**작업 지시문**
"Task: Open the photo of two cheetahs walking" 문구가 있는 행부터 "[x=102, y=408]" 문구가 있는 행까지를 열 이름이 입력과 출력인 두 열짜리 CSV로 정리하십시오. 건마다 한 줄로 하여 본문은 입력 열에, 그 답은 출력 열에 넣되 각 값의 줄바꿈은 공백으로 바꾸고 큰따옴표로 묶으십시오.

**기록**
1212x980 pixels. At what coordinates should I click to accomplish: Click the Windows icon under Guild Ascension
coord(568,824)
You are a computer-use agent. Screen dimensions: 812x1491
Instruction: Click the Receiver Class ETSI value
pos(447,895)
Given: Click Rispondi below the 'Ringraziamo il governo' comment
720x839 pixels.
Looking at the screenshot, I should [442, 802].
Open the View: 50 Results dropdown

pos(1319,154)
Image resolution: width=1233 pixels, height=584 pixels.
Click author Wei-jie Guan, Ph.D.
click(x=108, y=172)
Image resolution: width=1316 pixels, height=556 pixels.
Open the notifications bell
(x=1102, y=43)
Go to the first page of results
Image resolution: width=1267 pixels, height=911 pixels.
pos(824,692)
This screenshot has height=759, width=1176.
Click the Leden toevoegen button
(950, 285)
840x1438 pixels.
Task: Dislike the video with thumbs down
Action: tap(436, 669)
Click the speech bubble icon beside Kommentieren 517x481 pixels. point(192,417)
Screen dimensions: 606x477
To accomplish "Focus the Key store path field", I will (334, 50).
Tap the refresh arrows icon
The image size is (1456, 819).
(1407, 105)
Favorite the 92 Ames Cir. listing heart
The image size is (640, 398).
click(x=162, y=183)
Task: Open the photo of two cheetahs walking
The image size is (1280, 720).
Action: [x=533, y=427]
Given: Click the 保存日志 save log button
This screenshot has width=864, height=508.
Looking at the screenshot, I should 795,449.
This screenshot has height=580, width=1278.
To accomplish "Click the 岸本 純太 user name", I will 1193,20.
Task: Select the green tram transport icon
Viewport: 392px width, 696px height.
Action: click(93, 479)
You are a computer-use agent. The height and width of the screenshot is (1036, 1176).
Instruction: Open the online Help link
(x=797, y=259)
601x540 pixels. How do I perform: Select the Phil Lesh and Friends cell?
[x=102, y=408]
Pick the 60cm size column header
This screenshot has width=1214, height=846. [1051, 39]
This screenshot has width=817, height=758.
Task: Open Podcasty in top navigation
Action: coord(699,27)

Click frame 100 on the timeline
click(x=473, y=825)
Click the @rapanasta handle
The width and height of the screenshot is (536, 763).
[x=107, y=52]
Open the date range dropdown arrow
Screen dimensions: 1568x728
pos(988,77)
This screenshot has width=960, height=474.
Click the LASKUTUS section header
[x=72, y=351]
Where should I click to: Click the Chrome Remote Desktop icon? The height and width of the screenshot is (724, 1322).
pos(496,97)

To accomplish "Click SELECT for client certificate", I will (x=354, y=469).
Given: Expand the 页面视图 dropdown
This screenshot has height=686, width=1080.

**전체 답변**
입력,출력
"Task: Open the photo of two cheetahs walking The image size is (1280, 720).","Action: [x=533, y=427]"
"Given: Click the 保存日志 save log button This screenshot has width=864, height=508.","Looking at the screenshot, I should 795,449."
"This screenshot has height=580, width=1278. To accomplish ""Click the 岸本 純太 user name"",","I will 1193,20."
"Task: Select the green tram transport icon Viewport: 392px width, 696px height.","Action: click(93, 479)"
"You are a computer-use agent. The height and width of the screenshot is (1036, 1176). Instruction: Open the online Help link","(x=797, y=259)"
"601x540 pixels. How do I perform: Select the Phil Lesh and Friends cell?","[x=102, y=408]"